>> Start SUPPLIED TEXT

Thursday, January 31, 2013
Just a quick down and dirty WIP post. Eric and I have been discussing our basing color scheme etc. this week. Although the entire battalion isn't finished yet, I decided to try things out tonight between loads of laundry. Unfortunately against my better judgement I also decided to spray the stand with Dullcote and it came out shiny. Eric will get more into basing stuff and things in the near future, but this at least gives us all a bit of a sneak peek at how things will look. :o)
Monday, January 28, 2013
Digital pictures... Friend or Foe? :-/
Well, I figured it was about time to give this blog a little eye candy. :o) These are my very first ever painted 28mm Napoleonics. Their names are Fritz, Jurgen, Karl, and... Just kidding (about the names anyway) ;-)
These guys are basically my first stand of figs completed for the Fusilier Battalion of my Prussian Leib Infantry Regiment including a NCO. The models are from Perry Miniatures which I will be using to fill out the bulk of my Prussian army. As these were my "prototype" models as well as my introduction to "real scale" 28mm miniatures, there was a bit of tweaking and tinkering that hopefully is out of the way so that the painting process picks up the pace a bit. Painting all the gear is what really took the longest, plus the fact that 99% of the reference pics out there only show the front didn't help either.
I always prime in black regardless, and I usually paint using a hybrid black lining technique as I like my minis clean and well defined. The black primer certainly helps with this, and I always find a number of white specks peeking out when I prime with white which makes it much more troublesome for me anyway. Coverage usually isn't a problem, but I do have the old GW Foundation Paints sitting around to mix in with a red, yellow, or white base coat if needed.

>> End SUPPLIED TEXT

— DIRECTIVE A —
Reproduce the records verbatim, starting at their first line and ending at the line that contains "Action: (x=1723, y=223)".

>> Start LISTED RECORDS

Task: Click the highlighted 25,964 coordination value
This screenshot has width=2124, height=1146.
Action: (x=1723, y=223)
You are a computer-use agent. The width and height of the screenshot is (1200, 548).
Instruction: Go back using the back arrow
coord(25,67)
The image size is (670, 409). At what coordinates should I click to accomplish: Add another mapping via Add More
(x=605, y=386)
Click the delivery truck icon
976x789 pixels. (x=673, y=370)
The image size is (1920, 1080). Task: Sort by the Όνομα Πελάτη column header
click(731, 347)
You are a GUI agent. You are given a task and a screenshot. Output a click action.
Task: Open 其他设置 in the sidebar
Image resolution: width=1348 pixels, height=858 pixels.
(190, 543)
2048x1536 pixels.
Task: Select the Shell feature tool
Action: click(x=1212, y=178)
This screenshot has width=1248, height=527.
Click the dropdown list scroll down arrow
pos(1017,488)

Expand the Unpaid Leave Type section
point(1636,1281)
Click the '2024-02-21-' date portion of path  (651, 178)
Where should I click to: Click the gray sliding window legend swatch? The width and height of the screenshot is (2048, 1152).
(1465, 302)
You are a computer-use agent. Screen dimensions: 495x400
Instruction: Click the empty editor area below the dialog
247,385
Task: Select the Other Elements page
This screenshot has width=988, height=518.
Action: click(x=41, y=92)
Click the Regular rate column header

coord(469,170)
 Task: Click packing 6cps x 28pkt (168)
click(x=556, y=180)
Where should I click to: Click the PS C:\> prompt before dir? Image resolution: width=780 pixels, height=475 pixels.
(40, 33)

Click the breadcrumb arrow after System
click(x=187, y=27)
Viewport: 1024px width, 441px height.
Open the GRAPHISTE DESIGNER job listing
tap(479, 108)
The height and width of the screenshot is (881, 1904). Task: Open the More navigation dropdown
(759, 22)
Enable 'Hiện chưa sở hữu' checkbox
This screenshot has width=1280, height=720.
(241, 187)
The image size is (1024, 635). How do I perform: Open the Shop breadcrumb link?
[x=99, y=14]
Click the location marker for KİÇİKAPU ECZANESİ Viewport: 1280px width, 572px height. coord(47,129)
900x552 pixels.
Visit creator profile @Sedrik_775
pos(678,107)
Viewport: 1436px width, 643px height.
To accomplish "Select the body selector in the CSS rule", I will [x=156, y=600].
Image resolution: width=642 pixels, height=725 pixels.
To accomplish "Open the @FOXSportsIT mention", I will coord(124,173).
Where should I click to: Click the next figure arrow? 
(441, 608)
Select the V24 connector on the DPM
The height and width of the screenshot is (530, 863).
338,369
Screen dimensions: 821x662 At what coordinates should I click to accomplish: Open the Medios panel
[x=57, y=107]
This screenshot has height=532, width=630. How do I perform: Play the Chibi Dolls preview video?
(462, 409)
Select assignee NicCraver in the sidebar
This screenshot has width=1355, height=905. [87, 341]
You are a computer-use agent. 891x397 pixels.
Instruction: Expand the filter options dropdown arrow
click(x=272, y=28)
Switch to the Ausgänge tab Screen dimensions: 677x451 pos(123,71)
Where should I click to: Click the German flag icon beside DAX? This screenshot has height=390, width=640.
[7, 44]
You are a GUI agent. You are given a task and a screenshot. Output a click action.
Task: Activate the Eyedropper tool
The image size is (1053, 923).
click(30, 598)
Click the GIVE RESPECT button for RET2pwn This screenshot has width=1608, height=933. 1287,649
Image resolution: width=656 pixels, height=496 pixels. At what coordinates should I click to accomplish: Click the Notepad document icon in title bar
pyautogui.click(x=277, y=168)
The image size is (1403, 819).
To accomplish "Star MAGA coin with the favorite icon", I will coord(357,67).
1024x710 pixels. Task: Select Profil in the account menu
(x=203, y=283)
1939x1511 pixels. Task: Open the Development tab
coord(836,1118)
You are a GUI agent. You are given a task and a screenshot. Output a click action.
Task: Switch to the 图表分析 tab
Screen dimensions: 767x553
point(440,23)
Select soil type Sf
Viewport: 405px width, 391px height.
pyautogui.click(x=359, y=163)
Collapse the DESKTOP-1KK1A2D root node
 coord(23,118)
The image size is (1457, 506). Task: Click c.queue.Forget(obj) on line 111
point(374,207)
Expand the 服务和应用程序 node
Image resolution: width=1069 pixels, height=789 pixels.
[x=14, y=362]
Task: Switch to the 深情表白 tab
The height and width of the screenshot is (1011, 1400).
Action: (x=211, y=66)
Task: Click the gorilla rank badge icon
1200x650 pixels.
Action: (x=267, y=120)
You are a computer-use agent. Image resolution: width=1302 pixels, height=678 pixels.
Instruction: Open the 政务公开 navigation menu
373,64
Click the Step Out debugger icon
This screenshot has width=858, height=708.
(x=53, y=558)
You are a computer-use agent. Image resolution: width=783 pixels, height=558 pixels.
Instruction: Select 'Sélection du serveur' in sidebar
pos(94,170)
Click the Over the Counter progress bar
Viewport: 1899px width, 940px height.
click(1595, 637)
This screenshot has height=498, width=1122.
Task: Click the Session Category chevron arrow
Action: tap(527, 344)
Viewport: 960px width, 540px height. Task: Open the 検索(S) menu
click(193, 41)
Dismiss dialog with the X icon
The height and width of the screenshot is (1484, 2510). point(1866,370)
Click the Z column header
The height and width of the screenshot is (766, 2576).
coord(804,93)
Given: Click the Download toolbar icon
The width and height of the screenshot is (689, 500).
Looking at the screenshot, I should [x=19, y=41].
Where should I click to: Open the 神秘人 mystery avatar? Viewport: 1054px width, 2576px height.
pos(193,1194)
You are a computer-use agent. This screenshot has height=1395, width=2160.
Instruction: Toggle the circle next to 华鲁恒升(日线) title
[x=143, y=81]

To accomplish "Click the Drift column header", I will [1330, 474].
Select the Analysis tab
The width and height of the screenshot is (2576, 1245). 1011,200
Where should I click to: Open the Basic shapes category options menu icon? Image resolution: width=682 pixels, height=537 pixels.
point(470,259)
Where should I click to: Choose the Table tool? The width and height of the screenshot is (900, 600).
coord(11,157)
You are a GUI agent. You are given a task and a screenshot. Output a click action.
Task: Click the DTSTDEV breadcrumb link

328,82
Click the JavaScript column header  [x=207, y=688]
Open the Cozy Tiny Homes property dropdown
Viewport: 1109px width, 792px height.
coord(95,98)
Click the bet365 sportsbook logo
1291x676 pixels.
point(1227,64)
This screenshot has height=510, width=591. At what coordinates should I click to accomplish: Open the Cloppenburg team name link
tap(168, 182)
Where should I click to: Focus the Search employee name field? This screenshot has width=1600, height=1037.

>> End LISTED RECORDS

— DIRECTIVE B —
Answer these questions from the miniatures blog post:
(i) Which company made the models?
(ii) What color does the writer always prime in?
(iii) What was the stand sprayed with, and how did it come out?

— RIGHT ANSWER A —
Task: Click the highlighted 25,964 coordination value
This screenshot has width=2124, height=1146.
Action: (x=1723, y=223)

— RIGHT ANSWER B —
(i) Perry Miniatures
(ii) Black
(iii) Dullcote; it came out shiny